WORK TO BE COMPLETED ->
Every entry in the data below needs to be repeated exactly.

START MATERIAL PROVIDED

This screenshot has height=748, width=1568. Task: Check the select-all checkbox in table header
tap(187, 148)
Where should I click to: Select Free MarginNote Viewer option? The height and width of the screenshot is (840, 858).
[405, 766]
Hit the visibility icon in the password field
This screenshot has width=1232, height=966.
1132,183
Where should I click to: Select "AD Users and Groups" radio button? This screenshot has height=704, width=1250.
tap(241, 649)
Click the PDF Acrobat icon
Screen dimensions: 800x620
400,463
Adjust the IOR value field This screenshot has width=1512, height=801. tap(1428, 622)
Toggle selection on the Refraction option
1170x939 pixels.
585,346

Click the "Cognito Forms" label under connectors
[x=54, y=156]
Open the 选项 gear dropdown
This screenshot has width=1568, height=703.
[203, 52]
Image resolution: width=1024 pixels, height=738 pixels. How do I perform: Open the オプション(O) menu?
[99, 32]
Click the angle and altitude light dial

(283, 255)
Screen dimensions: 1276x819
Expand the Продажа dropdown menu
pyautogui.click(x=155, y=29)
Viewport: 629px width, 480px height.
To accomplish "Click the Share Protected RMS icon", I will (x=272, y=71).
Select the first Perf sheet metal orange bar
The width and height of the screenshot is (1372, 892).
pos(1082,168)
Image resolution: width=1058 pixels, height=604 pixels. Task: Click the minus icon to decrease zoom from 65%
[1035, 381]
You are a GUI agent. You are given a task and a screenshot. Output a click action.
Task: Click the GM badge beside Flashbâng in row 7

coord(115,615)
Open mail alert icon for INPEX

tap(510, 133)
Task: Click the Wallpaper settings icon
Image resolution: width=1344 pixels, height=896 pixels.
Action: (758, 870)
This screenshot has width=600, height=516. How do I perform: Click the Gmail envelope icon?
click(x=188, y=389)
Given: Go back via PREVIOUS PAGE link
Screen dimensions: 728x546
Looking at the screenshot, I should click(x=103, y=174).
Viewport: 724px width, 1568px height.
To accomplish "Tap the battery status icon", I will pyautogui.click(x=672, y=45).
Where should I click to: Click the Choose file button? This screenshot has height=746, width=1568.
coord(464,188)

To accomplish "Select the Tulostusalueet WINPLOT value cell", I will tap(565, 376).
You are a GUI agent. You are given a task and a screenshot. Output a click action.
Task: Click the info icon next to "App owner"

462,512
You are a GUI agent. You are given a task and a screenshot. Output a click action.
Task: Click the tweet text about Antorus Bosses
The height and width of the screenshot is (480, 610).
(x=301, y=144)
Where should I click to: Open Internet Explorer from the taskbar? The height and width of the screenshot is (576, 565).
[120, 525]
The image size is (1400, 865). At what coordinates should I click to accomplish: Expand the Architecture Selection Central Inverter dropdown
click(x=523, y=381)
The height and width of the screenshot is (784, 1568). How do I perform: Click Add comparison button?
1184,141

END MATERIAL PROVIDED

EXERCISE OUTPUT ->
This screenshot has height=748, width=1568. Task: Check the select-all checkbox in table header
tap(187, 148)
Where should I click to: Select Free MarginNote Viewer option? The height and width of the screenshot is (840, 858).
[405, 766]
Hit the visibility icon in the password field
This screenshot has width=1232, height=966.
1132,183
Where should I click to: Select "AD Users and Groups" radio button? This screenshot has height=704, width=1250.
tap(241, 649)
Click the PDF Acrobat icon
Screen dimensions: 800x620
400,463
Adjust the IOR value field This screenshot has width=1512, height=801. tap(1428, 622)
Toggle selection on the Refraction option
1170x939 pixels.
585,346

Click the "Cognito Forms" label under connectors
[x=54, y=156]
Open the 选项 gear dropdown
This screenshot has width=1568, height=703.
[203, 52]
Image resolution: width=1024 pixels, height=738 pixels. How do I perform: Open the オプション(O) menu?
[99, 32]
Click the angle and altitude light dial

(283, 255)
Screen dimensions: 1276x819
Expand the Продажа dropdown menu
pyautogui.click(x=155, y=29)
Viewport: 629px width, 480px height.
To accomplish "Click the Share Protected RMS icon", I will (x=272, y=71).
Select the first Perf sheet metal orange bar
The width and height of the screenshot is (1372, 892).
pos(1082,168)
Image resolution: width=1058 pixels, height=604 pixels. Task: Click the minus icon to decrease zoom from 65%
[1035, 381]
You are a GUI agent. You are given a task and a screenshot. Output a click action.
Task: Click the GM badge beside Flashbâng in row 7

coord(115,615)
Open mail alert icon for INPEX

tap(510, 133)
Task: Click the Wallpaper settings icon
Image resolution: width=1344 pixels, height=896 pixels.
Action: (758, 870)
This screenshot has width=600, height=516. How do I perform: Click the Gmail envelope icon?
click(x=188, y=389)
Given: Go back via PREVIOUS PAGE link
Screen dimensions: 728x546
Looking at the screenshot, I should click(x=103, y=174).
Viewport: 724px width, 1568px height.
To accomplish "Tap the battery status icon", I will pyautogui.click(x=672, y=45).
Where should I click to: Click the Choose file button? This screenshot has height=746, width=1568.
coord(464,188)

To accomplish "Select the Tulostusalueet WINPLOT value cell", I will tap(565, 376).
You are a GUI agent. You are given a task and a screenshot. Output a click action.
Task: Click the info icon next to "App owner"

462,512
You are a GUI agent. You are given a task and a screenshot. Output a click action.
Task: Click the tweet text about Antorus Bosses
The height and width of the screenshot is (480, 610).
(x=301, y=144)
Where should I click to: Open Internet Explorer from the taskbar? The height and width of the screenshot is (576, 565).
[120, 525]
The image size is (1400, 865). At what coordinates should I click to accomplish: Expand the Architecture Selection Central Inverter dropdown
click(x=523, y=381)
The height and width of the screenshot is (784, 1568). How do I perform: Click Add comparison button?
1184,141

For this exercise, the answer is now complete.